This post comes from Creative Carbon Scotland

This month we met the spring season with our April Green Tease events in Glasgow and Edinburgh, welcoming a range of people from across the arts and different areas of sustainability to find points of connection between their interests and practices.

Glasgow

Our Glasgow event took place in the temporary lab of the Soil City project, run by artists and food activists, Open Jar Collective. Initiated during Glasgow International Visual Arts Festival, Soil City is intended as a long term research project, bringing together different communities to ‘reimagine the city as if soil matters’.

In an introductory tour around the lab we were shown the multi-layered map of green and brownfield sites visited during the three weeks of GI, and soil and plant samples taken from around the city.
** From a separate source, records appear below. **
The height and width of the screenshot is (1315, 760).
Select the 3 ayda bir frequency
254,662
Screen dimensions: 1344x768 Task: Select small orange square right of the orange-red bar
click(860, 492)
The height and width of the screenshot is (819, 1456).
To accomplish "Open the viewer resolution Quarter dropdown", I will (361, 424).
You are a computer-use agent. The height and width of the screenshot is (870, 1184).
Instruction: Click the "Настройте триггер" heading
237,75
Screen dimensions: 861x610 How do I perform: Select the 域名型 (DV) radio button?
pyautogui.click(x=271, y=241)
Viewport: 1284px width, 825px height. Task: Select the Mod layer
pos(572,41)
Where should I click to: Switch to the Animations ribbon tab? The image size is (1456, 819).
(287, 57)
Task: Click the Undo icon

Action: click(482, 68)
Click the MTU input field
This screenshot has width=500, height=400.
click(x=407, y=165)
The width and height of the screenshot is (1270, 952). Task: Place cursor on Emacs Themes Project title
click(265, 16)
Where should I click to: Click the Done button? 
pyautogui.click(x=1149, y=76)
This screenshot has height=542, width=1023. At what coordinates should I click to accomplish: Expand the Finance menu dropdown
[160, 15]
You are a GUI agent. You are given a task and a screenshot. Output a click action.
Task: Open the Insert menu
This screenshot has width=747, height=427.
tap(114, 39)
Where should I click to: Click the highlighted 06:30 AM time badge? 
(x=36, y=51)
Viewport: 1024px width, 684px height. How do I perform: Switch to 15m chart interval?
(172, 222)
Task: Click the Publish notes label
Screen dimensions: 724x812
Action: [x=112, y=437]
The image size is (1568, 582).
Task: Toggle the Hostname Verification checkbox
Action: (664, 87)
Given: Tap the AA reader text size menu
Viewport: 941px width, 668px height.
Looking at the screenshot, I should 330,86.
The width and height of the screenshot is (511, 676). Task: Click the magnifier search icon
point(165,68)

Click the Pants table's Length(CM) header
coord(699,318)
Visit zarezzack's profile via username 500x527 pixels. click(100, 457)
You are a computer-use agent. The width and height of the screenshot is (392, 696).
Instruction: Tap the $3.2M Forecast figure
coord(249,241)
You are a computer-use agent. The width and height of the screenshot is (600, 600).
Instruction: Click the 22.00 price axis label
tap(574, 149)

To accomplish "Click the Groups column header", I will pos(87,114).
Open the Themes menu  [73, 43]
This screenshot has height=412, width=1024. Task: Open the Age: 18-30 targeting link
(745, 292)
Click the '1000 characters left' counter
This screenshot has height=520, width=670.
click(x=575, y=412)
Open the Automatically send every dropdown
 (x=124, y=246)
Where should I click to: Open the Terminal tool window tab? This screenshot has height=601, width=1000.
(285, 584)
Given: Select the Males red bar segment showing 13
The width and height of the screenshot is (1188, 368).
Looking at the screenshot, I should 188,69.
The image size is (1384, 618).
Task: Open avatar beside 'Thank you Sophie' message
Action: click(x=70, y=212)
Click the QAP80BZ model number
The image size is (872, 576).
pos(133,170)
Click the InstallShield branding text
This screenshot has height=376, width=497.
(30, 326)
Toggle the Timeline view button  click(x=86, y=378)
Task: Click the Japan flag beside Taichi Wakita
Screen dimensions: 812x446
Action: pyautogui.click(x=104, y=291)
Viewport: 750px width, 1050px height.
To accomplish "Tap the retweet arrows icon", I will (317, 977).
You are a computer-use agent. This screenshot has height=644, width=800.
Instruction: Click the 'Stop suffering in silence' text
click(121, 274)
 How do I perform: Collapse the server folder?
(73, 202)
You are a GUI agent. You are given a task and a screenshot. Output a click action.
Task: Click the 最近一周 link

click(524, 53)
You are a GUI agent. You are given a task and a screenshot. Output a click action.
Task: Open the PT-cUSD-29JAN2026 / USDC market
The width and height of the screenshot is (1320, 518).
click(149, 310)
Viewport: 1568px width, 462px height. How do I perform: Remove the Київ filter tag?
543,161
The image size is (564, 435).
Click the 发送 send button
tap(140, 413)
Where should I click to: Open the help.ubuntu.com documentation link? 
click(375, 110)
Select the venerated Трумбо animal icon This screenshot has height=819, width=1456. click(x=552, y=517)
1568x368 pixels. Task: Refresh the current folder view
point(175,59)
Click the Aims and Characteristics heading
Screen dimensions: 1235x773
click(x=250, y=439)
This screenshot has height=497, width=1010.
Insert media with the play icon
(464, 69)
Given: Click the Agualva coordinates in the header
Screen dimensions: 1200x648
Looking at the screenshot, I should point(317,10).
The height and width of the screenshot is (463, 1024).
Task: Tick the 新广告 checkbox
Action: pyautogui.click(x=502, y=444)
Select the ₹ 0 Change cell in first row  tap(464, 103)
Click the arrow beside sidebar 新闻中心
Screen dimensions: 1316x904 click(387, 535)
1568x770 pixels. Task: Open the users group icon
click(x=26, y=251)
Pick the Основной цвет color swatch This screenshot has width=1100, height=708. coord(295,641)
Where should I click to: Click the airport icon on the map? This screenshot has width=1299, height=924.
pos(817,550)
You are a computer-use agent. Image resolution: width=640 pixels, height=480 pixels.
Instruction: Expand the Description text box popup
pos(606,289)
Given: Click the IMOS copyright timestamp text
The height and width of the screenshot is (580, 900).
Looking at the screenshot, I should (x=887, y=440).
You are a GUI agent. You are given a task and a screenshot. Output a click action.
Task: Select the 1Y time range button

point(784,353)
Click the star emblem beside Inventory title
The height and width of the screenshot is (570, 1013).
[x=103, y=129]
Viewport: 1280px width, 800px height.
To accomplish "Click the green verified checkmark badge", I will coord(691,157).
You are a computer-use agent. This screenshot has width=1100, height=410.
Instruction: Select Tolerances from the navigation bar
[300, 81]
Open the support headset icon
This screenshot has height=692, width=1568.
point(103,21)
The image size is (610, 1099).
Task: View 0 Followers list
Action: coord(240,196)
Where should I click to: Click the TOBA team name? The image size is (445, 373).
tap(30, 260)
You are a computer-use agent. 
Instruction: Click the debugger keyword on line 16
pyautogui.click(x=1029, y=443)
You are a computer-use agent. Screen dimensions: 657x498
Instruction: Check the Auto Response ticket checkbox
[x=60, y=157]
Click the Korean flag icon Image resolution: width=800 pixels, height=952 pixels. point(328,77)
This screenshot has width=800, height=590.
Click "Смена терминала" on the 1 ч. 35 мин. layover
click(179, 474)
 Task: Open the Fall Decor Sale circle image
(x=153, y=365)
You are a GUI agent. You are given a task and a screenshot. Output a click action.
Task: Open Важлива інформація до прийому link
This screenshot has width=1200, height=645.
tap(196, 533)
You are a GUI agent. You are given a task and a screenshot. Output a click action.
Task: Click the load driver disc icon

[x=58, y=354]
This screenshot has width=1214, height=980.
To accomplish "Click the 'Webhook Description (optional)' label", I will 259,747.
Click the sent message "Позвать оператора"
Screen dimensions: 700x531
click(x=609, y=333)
Alex Wilde, member of Open Jar Collective, explained their motivation for exploring the state of soil in the city, as an under-appreciated resource but something which we are all rely upon and are intrinsically connected to.

She described the layered nature of Soil City programme encompassing site visits, soil testing (contributing to OPAL citizen science project), walking and bike tours, public talks and workshops, and an online archive Field Notes, designed to capture the range of perspectives and ways of thinking about soil which emerged over the three weeks.

In between homemade soup, cakes, cups of tea and some hands on soil testing, the Green Tease gathering held a passionate discussion soil. It seemed that everybody has a story to tell or question to ask about how we understand, use and look after the soil in our neighbourhoods and city. See Katy Gordon’s account of the discussion here.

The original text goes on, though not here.